В совсем другом роде и по исканиям и по теме другой достойный замечания спектакль. Режиссер Таиров и его труппа Камерного театра, в которой имеются такие ценные протагонисты, как Церетелли и Коонен, давно уже вступили на путь весьма острых исканий. Основа этих исканий для меня не совсем определенна. Я не могу не отозваться с похвалой о некоторых чертах творческой работы тов. Таирова и его ближайших сподвижников. Прежде всего Таиров правильно ищет в театре театральности в первую очередь. Мне не кажется, чтобы он достиг серьезных результатов в тех новых задачах планировки сцены, которые он, по-видимому, преследует, и я бы предостерег его от увлечения сценическим кубизмом, крэговщиной 5 и т. п. Искать надо где-то в другой стороне и, может быть, в упрощенной архитектуре как в основном элементе сценического здания.

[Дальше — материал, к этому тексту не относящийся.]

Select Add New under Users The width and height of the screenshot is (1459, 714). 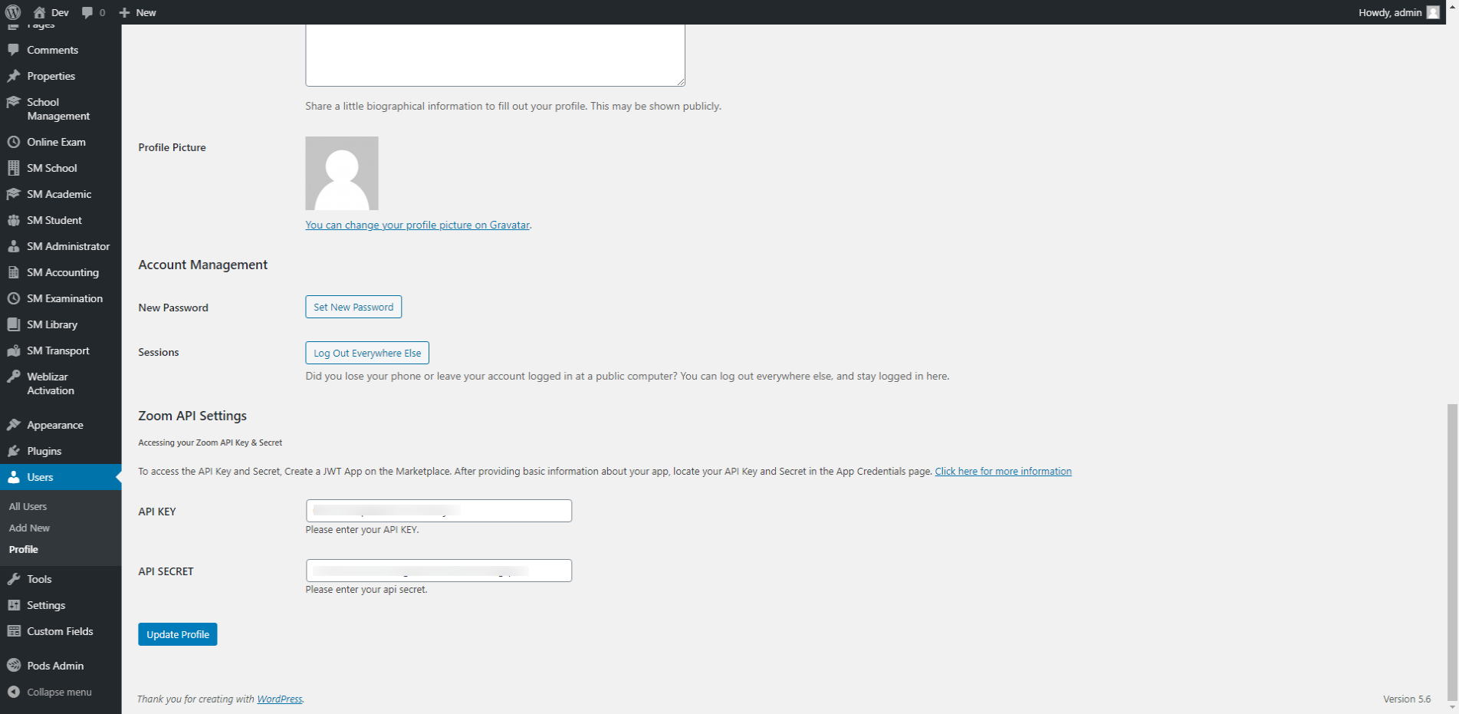tap(29, 528)
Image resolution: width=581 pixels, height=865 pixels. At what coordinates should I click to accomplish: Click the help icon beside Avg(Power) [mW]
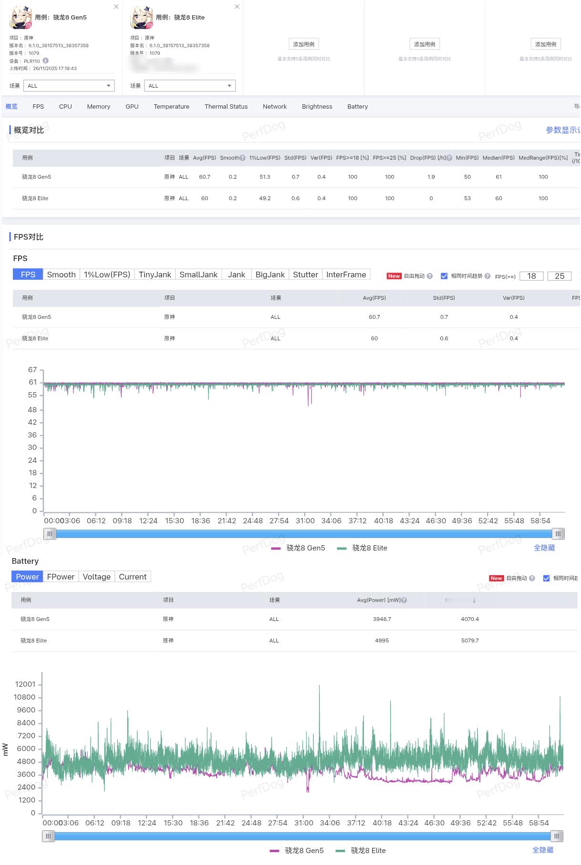tap(404, 600)
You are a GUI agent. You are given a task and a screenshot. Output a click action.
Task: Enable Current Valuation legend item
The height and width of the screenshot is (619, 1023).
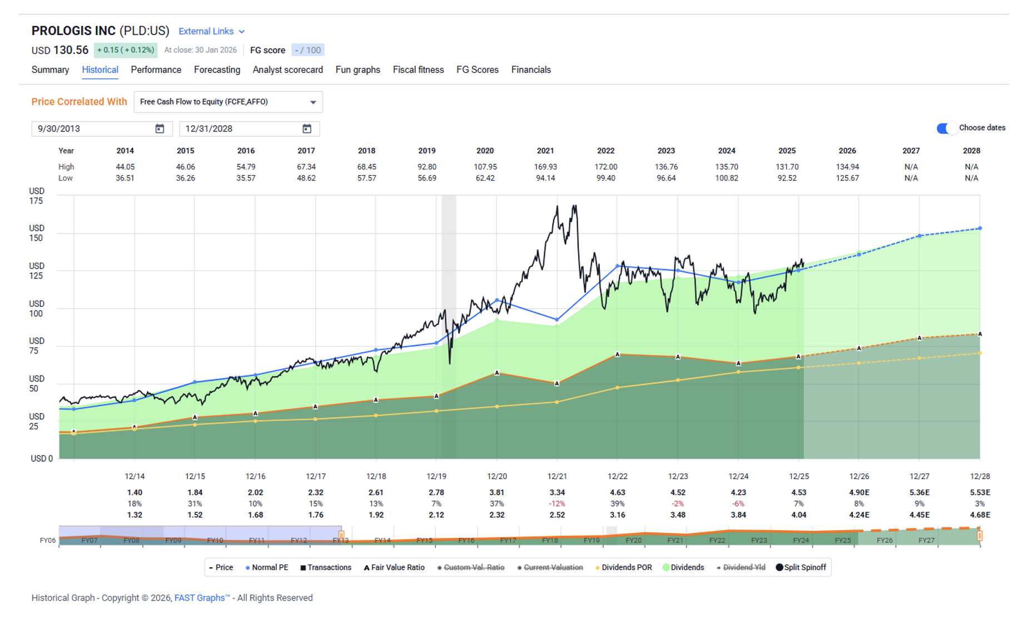550,567
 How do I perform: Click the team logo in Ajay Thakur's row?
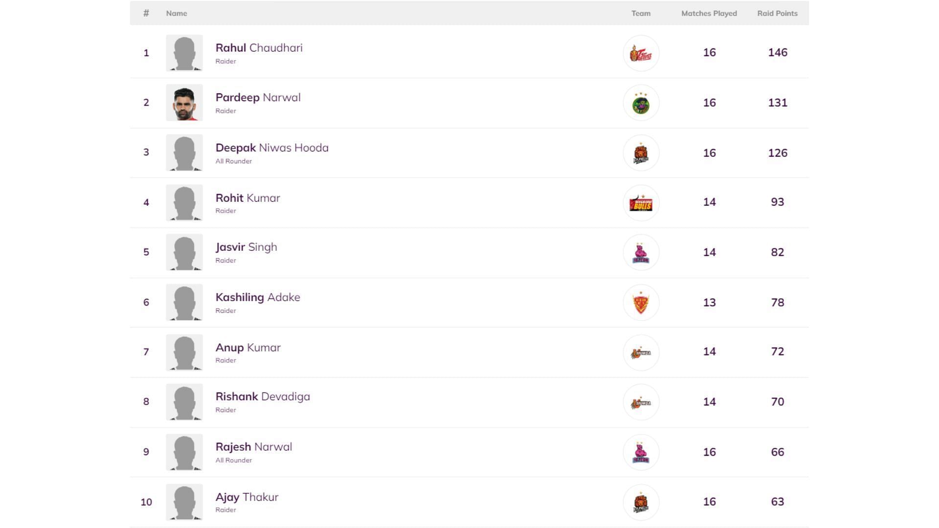(x=641, y=502)
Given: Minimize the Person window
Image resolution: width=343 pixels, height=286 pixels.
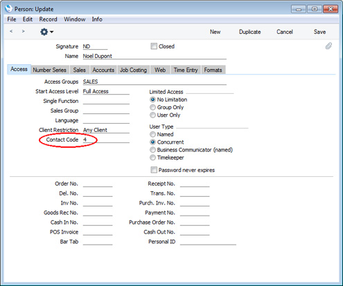Looking at the screenshot, I should pos(299,9).
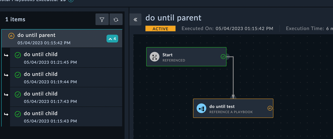Collapse the left panel with double-chevron button
333x139 pixels.
click(135, 20)
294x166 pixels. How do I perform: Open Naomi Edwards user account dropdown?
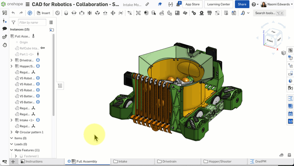[277, 4]
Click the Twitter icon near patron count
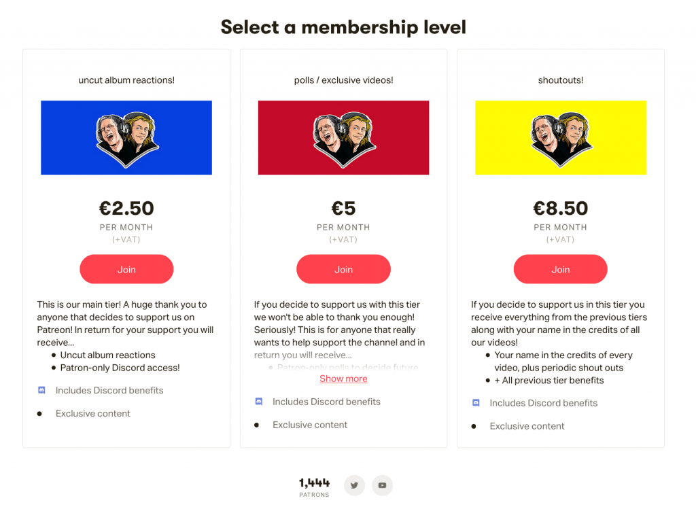 coord(354,485)
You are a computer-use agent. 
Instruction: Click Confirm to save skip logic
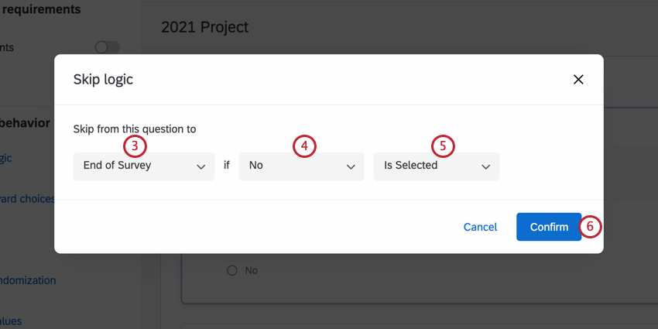(549, 227)
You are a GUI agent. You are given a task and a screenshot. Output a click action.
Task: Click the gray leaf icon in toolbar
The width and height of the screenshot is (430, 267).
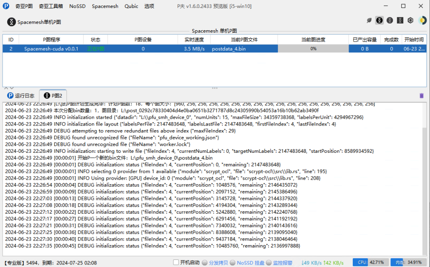click(369, 20)
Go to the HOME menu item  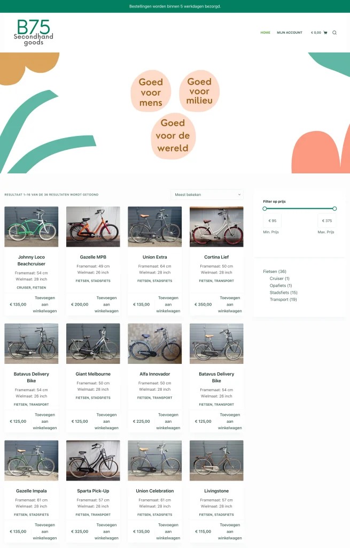click(x=265, y=33)
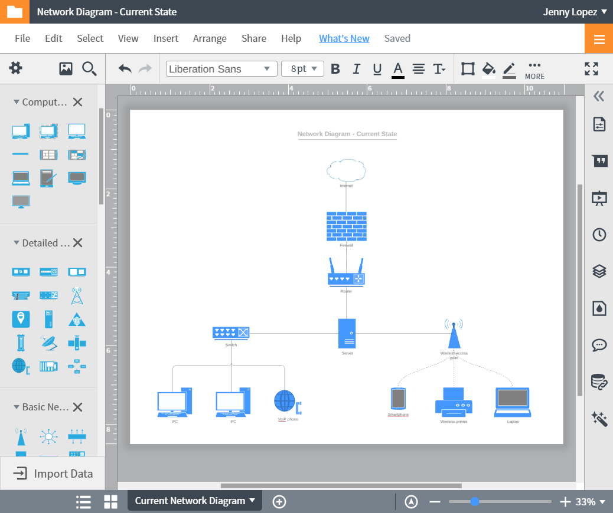Start Presentation mode from right sidebar

[599, 198]
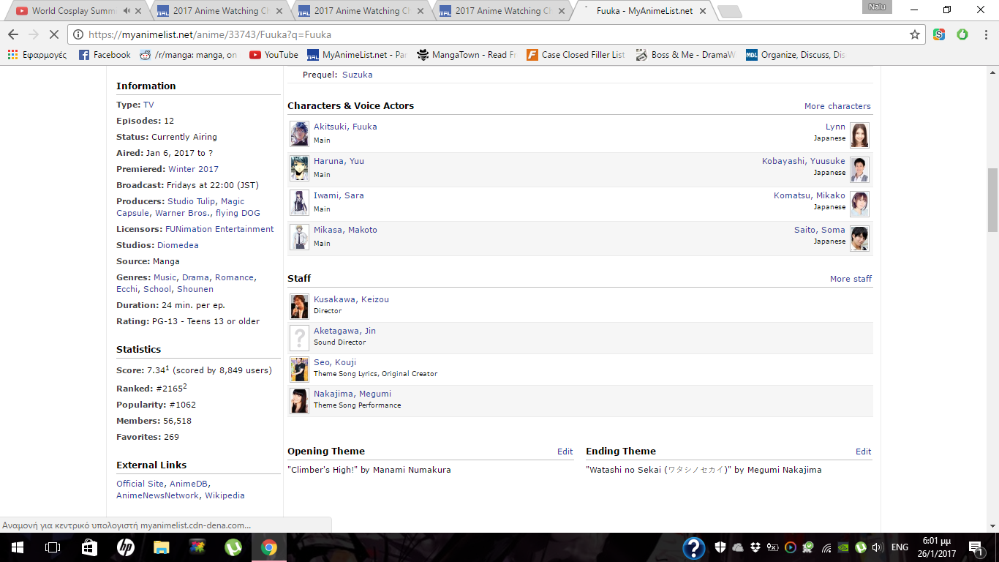Open the More staff link

(851, 279)
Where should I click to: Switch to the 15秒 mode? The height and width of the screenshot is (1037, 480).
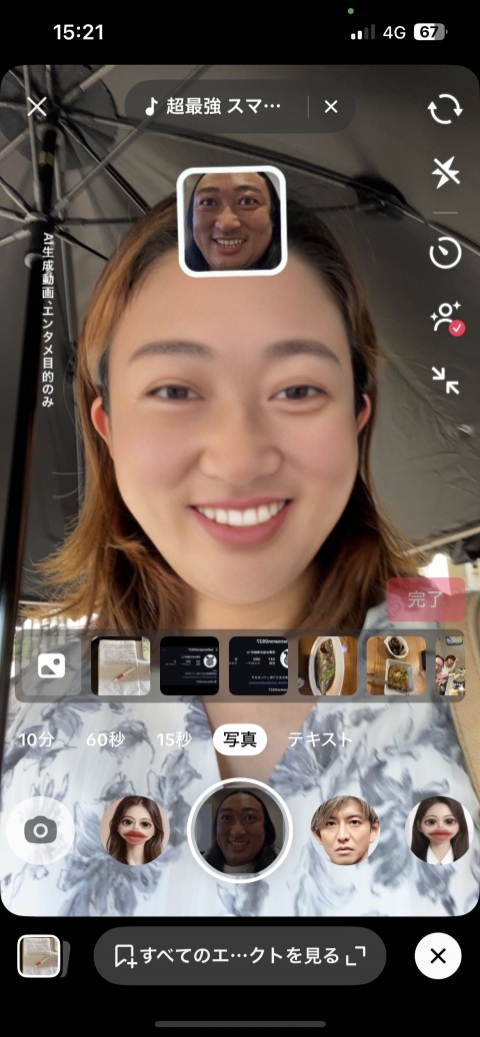[x=173, y=740]
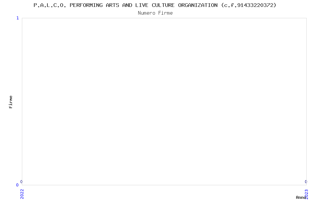Image resolution: width=310 pixels, height=201 pixels.
Task: Click the 2023 year label on x-axis
Action: (x=306, y=194)
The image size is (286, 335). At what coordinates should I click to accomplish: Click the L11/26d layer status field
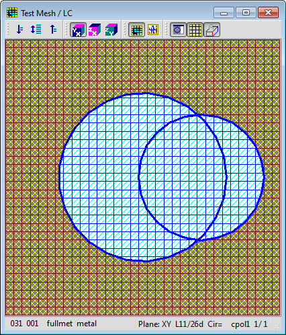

Если постановка последнего акта «Шута на троне» 6 , которого я видел, неудовлетворительна в своей кубической некрасивости и замысловатой упрощенности, не достигающей, на мой взгляд, никакого эффекта, зато другая сторона театральных исканий Таирова рисуется в этом сценическом достижении очень выпукло благодаря артисту Церетелли. Таиров требует от артистов полной власти над своим телом. Он требует актера-гимнаста, актера-маэстро, который добился бы такой же виртуозности в пластическом и ритмическом выражении, какую он требует от хорошего пианиста и виолончелиста. В сущности говоря, громадное большинство наших актеров в этом отношении безграмотно. Сравните то состояние, которое отделяет хорошего акробата или хорошего клоуна от обывателя, с тем, которое отделяет того же обывателя от иного хорошего актера обычной сцены, и вы увидите, что эти два расстояния не идут между собою в сравнение. Только балетный артист в этом отношении составляет счастливое исключение, только на балетной сцене есть законченное театральное мастерство. Между тем громадные достижения драматического искусства должны быть оправлены в это пластически-мимическое господство над собственным физическим существом. Это достигается в труппе Таирова пока, быть может, только его протагонистом Церетелли. Но это уже дает очень своеобразную, очень острую и яркую и по своему существу демократическую ноту в его постановке.